Then came the 41st birthday post, a subtle-but-not-that-subtle marker: “The time for change is now. Starting new routines, leaving behind unwanted patterns and working on growth. Let go of things that don’t serve you.”

Ferrari’s choice of who takes the headset next matters, and not just for optics. The race engineer is a driver’s translator, therapist, strategist and metronome rolled into one. Get that relationship right and you cut through noise, compress decisions, and catch the race as it happens instead of reacting a lap too late. Get it wrong and you end up second-guessing each other with 19 corners to navigate and a wall three feet from your right mirror.

On the Scuderia side, moving Adami into development and TPC work is hardly a demotion. It’s a strategic deployment of experience in an area that Ferrari values, with juniors to mentor and a bank of old machinery to run for correlation and training. But it’s also a tacit acceptance that Hamilton’s second year requires a different voice on Sundays.

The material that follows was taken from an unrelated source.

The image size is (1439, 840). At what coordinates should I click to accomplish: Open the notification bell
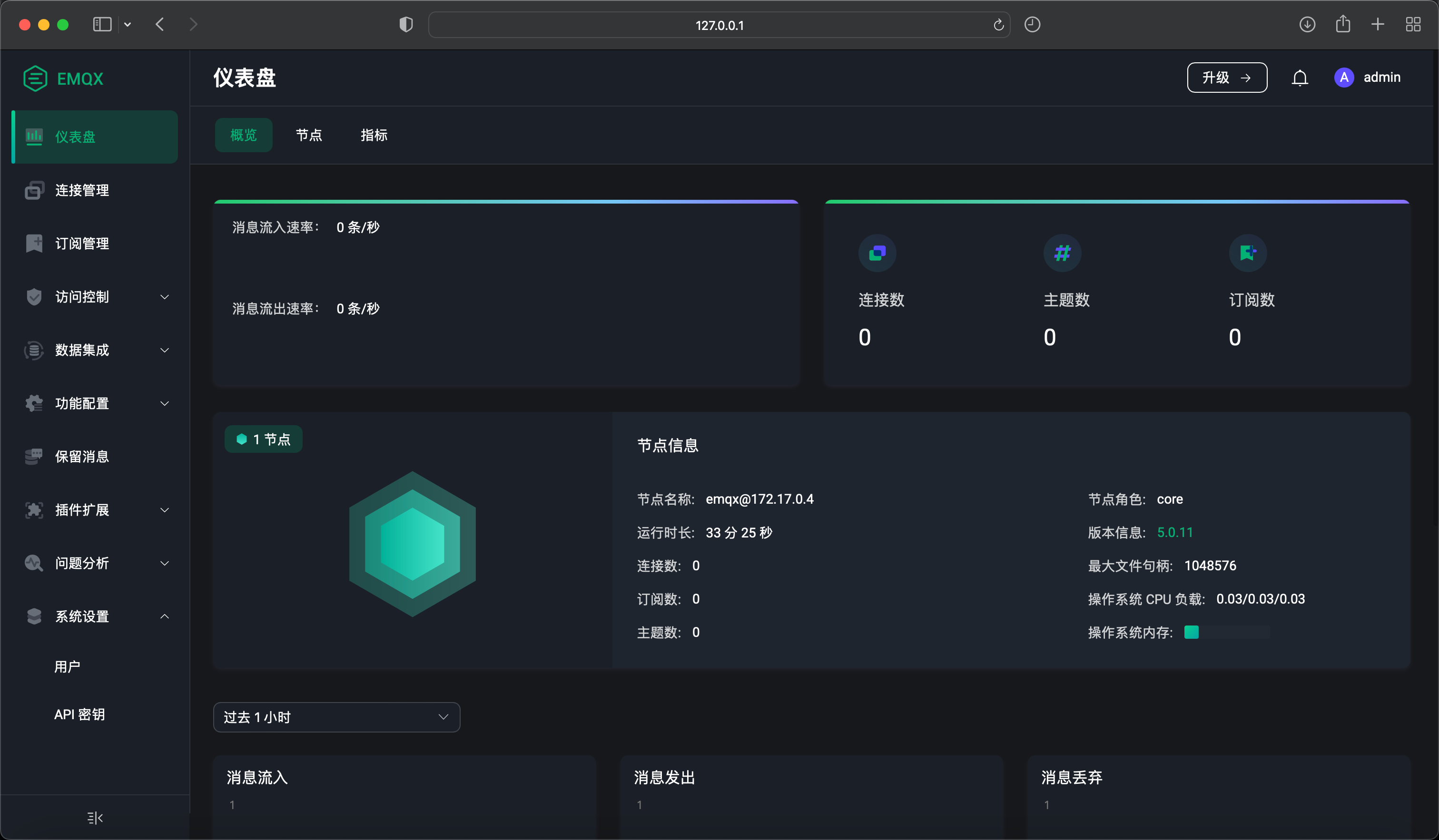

The wider context is impossible to ignore. 2026 is a reset year, and Hamilton will want to hit the ground running after a bedding-in season at Ferrari. The partnership didn’t lack speed at times in 2025, but the edges were rough. With Charles Leclerc established on the other side of the garage and the competitive order tightening, those rough edges matter.

Ferrari isn’t rushing the announcement, which suggests they’re weighing more than a simple plug-and-play. Do they elevate a known quantity from within, someone who already speaks Ferrari? Or bring in a fresh set of eyes and cadence to mesh with Hamilton’s style? Either route carries risk. Either could be the making of this project.

What’s clear is the intent. Hamilton asked for change. Ferrari has started making it. The next voice in his ear will tell us how serious both are about turning a high-profile marriage into a title-calibre operation.